What is common to Nara (Japan), Gyeongju (Korea), Luang Prabang (Laos) and Hue (Vietnam)? All these towns were one-time capitals of powerful kingdoms and are today on the UNESCO World Heritage List of sites that form our cultural heritage.
The push to preserve Hue's historical heritage is a recent phenomenon from the 1990s. The Citadel lies north of the Perfume River while the tourist hotels and restaurants lie south. A pair of bridges are used by pedestrians and motorists to make the crossing. Tour boats cruise on the idyllic looking river. Tourists attempting to cross the bridge are harassed by cyclo (pedicab) and motorbike taxi drivers pursuing you and warning that the Citadel is several kilometres away and not good to walk on this hot day. Brushing past these touts, we crossed the river and spent a couple of hours in the massive walled complex complete with gates, halls, courtyards and palaces that that seems aimed to match the Forbidden City in Beijing. Behind the palaces, the very center of the Imperial Enclosure is even named the The Forbidden Purple City. Sadly, large parts of this imperial city and several palace buildings are in ruins, thanks to the belligerents in the Vietnam war, all of whom contributed to the wreckage. The French wars did their bit earlier as well.

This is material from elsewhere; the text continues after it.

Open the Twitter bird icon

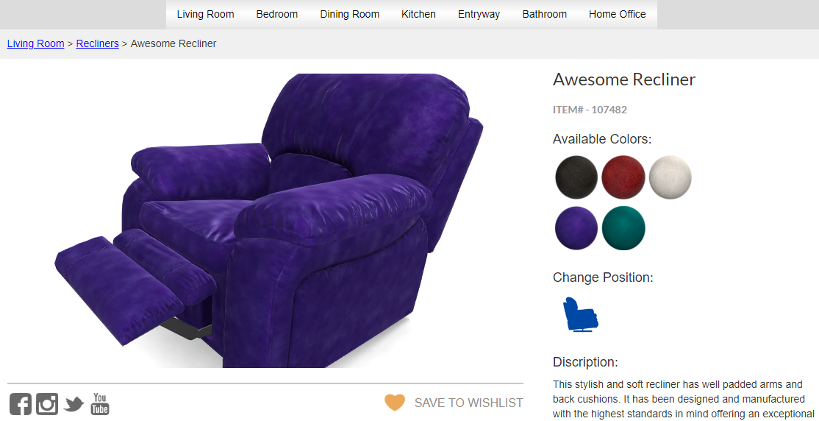(74, 404)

The architectural style is based on the Chinese model with a little difference here and there. The roof ornamentation is much more eye catching here than anywhere in China. The dragons on the roof dominate the skyline much more. It was occupied by the last royal dynasty in Vietnam, the Nguyens, who ruled from 1802 to 1945, when Emperor Bao Dai abdicated to Ho Chi Minh's government. Whatever is remaining of this city within a city makes pretty viewing. Restoration work is in active progress. The massive Flag Tower at the entrance facing the river is VIetnam's tallest flagpole at 37m.
Our 2 day stay in Hue was relaxing and mostly uneventful except for some comical miscommunications that a young waitress at a restaurant had with all her patrons one evening. Despite getting every instruction (spelt out slowly by every diner) wrong, she cheerfully carried on with her work punctuated by several "Oh, Solly!" exclamations. If only the Vegetarian restaurant attached to the nearby temple had been open, we could have been spared this interlude.
Mmmm. I rather fancy Emperor Gia Long looked down benevolently on two adventurous travelers who came all the way to his domain.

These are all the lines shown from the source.